[Collected data]
----

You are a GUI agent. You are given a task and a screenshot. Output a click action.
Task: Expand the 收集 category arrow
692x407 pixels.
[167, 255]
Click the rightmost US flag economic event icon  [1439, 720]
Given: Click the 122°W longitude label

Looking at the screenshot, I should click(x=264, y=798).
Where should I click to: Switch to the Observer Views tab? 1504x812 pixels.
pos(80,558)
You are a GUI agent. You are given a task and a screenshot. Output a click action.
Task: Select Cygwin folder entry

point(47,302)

----

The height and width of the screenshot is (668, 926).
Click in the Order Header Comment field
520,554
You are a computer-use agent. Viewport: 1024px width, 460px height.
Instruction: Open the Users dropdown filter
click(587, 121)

----

§ **EXERCISE DESCRIPTION**
The required answer is each line of the entries containing the string "width".

§ **SOLVED PROBLEM**
The height and width of the screenshot is (668, 926).
You are a computer-use agent. Viewport: 1024px width, 460px height.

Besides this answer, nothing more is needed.